Activity: What you should copy is the line containing "rhinestone cowboy hat (1091, 822)" and all lines after it in the entries below, exactly and without anything added.

___ Records to use

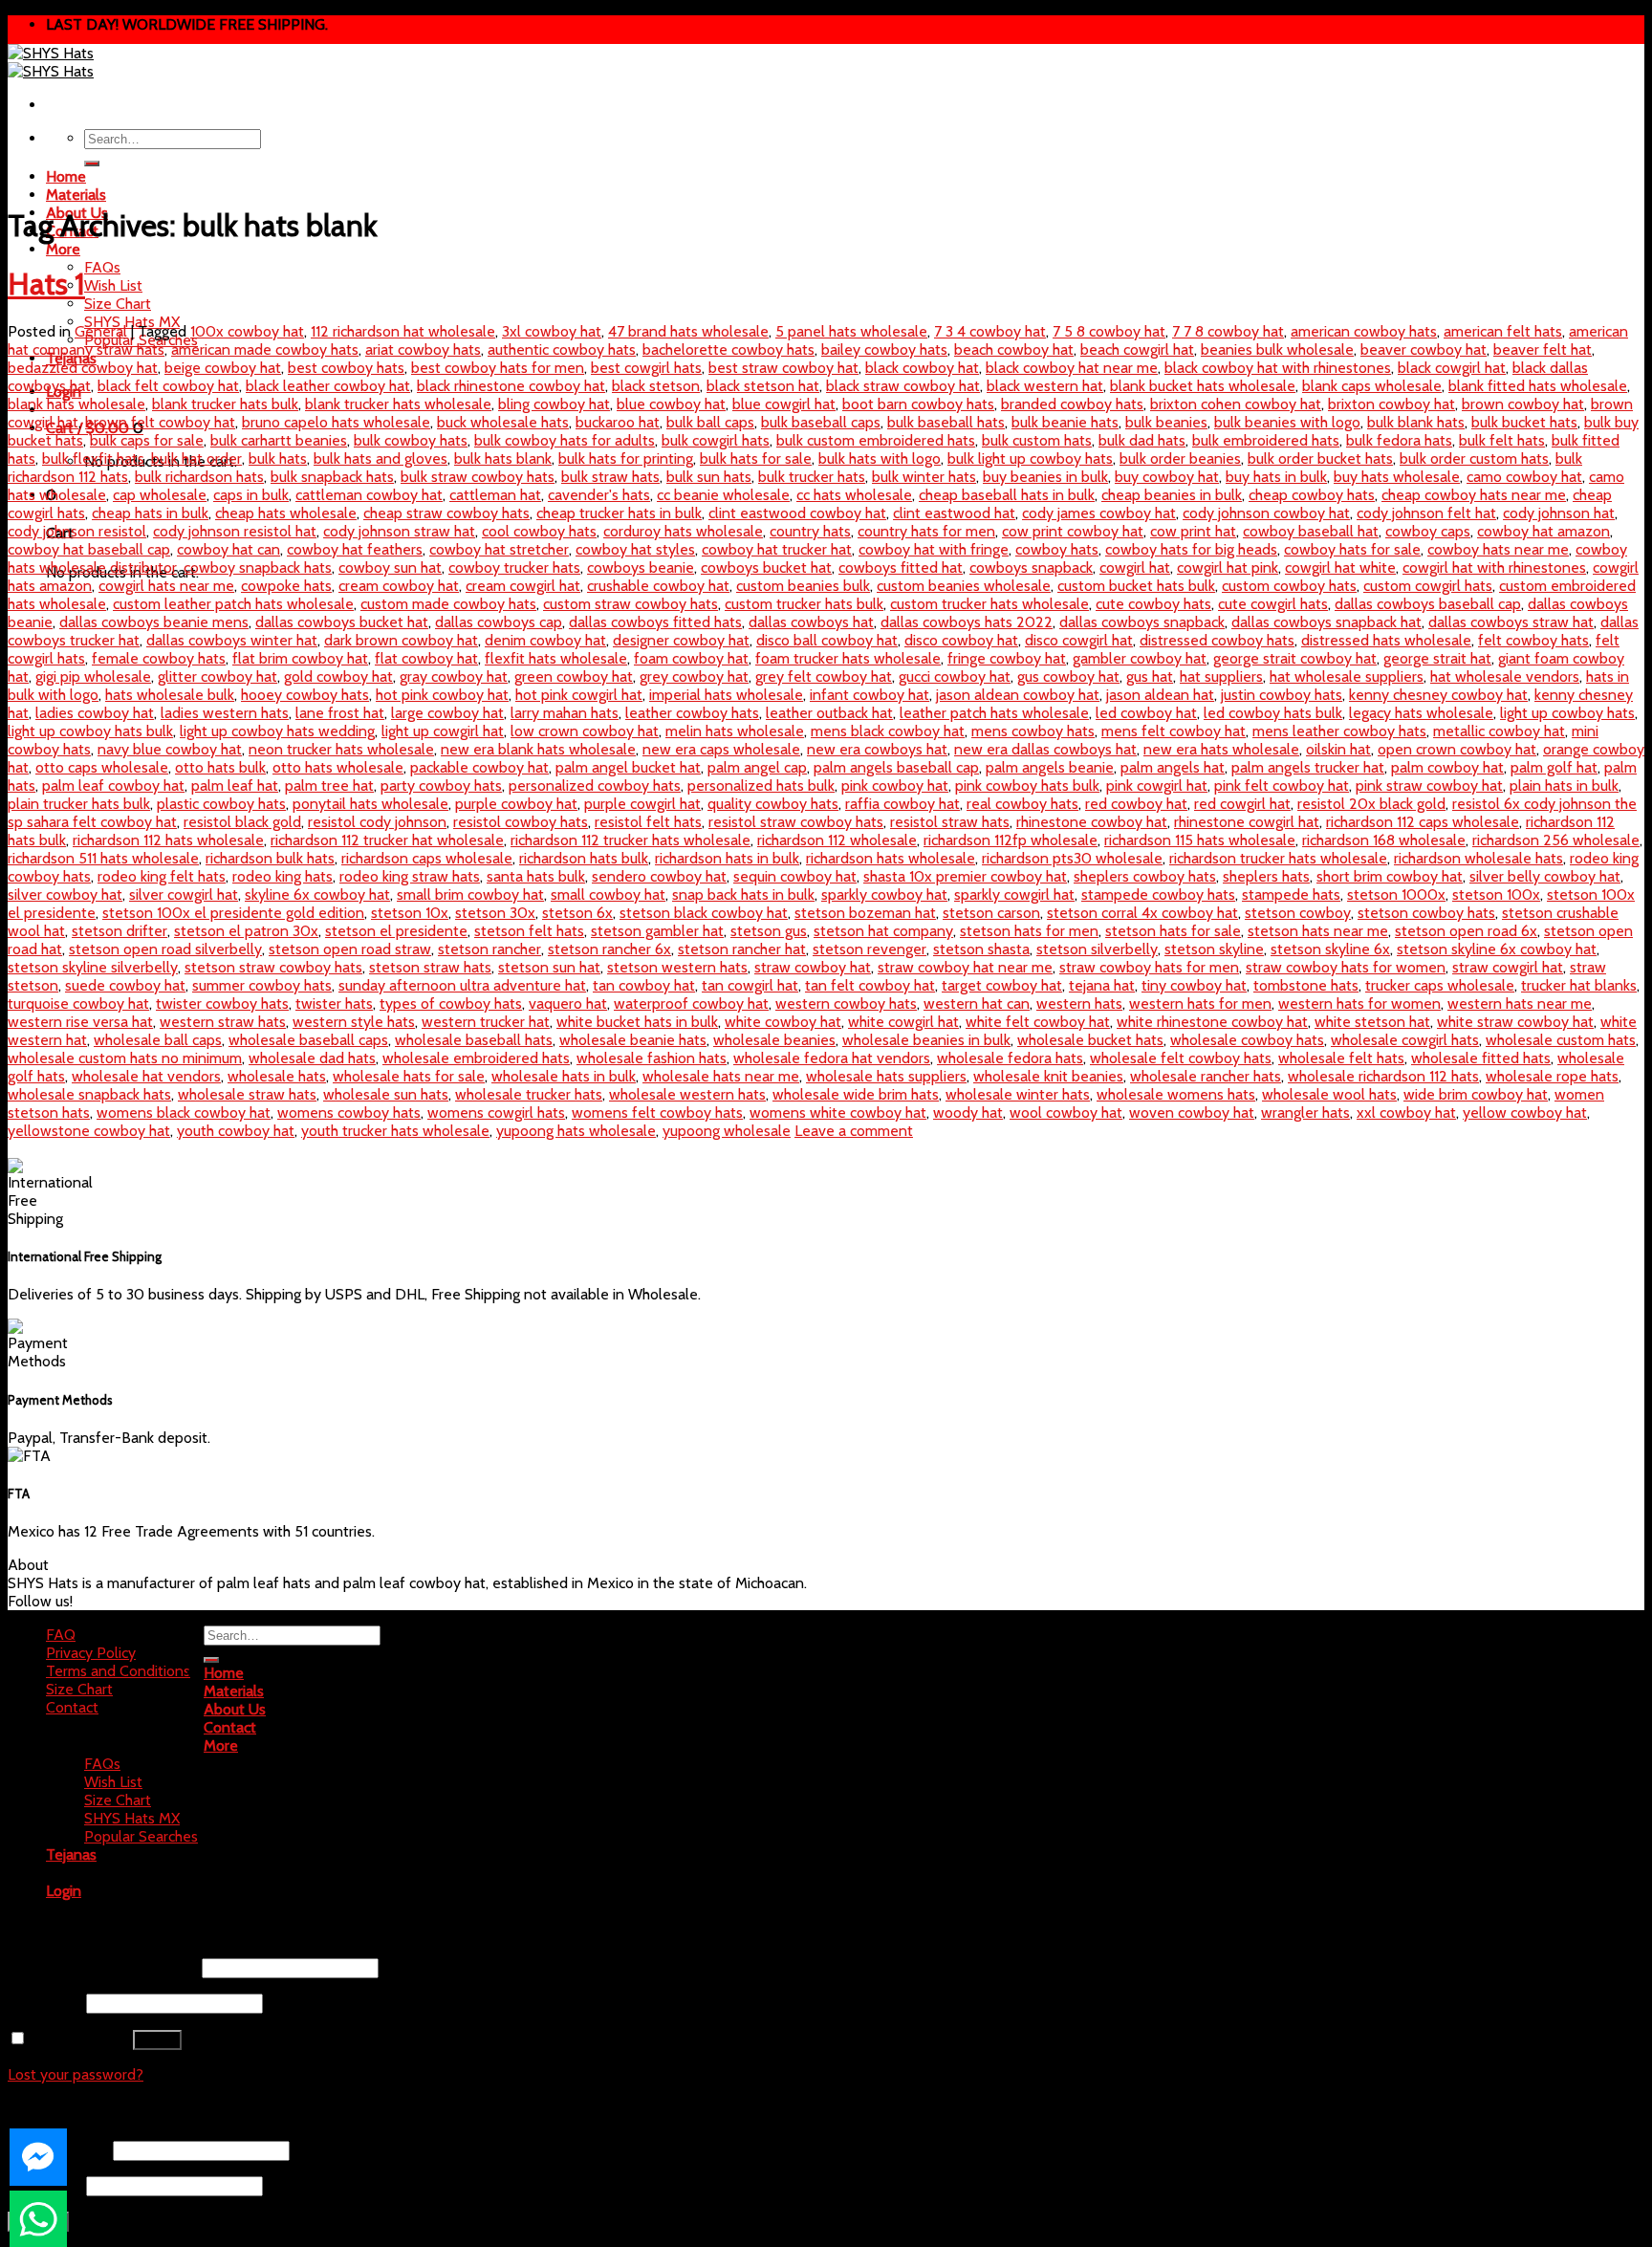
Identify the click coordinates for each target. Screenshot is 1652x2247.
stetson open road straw (350, 949)
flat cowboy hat (426, 658)
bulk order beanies (1180, 458)
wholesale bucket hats (1090, 1040)
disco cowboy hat (961, 640)
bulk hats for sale (756, 458)
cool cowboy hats (539, 531)
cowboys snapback (1031, 567)
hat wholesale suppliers (1347, 676)
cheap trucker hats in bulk (619, 513)
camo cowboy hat (1524, 477)
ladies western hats (225, 713)
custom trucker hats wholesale (989, 604)
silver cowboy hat (65, 894)
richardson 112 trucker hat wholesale (387, 840)
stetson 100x (1496, 894)
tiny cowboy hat (1194, 985)
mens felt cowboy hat (1173, 731)
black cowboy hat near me (1072, 368)
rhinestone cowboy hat (1091, 822)
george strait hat (1437, 658)
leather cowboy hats (692, 713)
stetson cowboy (1298, 913)
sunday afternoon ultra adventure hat (462, 985)
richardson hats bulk (583, 858)
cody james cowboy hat (1099, 513)
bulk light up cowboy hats (1030, 458)
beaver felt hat (1542, 349)
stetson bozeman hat (865, 913)
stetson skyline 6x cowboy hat (1497, 949)
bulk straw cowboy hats (477, 477)
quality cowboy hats (772, 804)
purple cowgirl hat (642, 804)
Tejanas (71, 1854)
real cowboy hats (1022, 804)
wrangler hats (1305, 1112)
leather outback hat (829, 713)
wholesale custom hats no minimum (125, 1058)
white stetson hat (1372, 1022)
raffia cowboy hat (902, 804)
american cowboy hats (1364, 331)
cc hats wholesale (854, 495)
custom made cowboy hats (448, 604)
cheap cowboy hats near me (1473, 495)
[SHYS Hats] (51, 62)
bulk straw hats (610, 477)
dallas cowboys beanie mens (154, 622)
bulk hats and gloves (380, 458)
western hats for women (1359, 1003)
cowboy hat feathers (355, 549)
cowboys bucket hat (766, 567)
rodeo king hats (282, 876)
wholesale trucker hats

______

Response for this exercise:
rhinestone cowboy hat (1091, 822)
george strait hat (1437, 658)
leather cowboy hats (692, 713)
stetson cowboy (1298, 913)
sunday afternoon ultra adventure hat (462, 985)
richardson hats bulk (583, 858)
cody james cowboy hat (1099, 513)
bulk light up cowboy hats (1030, 458)
beaver felt hat (1542, 349)
stetson bozeman hat (865, 913)
stetson skyline 6x cowboy hat (1497, 949)
bulk straw cowboy hats (477, 477)
quality cowboy hats (772, 804)
purple cowgirl hat (642, 804)
Tejanas (71, 1854)
real cowboy hats (1022, 804)
wrangler hats (1305, 1112)
leather outback hat (829, 713)
wholesale custom hats no minimum (125, 1058)
white stetson hat (1372, 1022)
raffia cowboy hat (902, 804)
american cowboy hats (1364, 331)
cc hats wholesale (854, 495)
custom made cowboy hats (448, 604)
cheap cowboy hats near me (1473, 495)
[SHYS Hats] (51, 62)
bulk straw hats (610, 477)
dallas cowboys beanie mens (154, 622)
bulk hats and gloves (380, 458)
western hats for women (1359, 1003)
cowboy hat feathers (355, 549)
cowboys bucket hat (766, 567)
rodeo king hats (282, 876)
wholesale trucker hats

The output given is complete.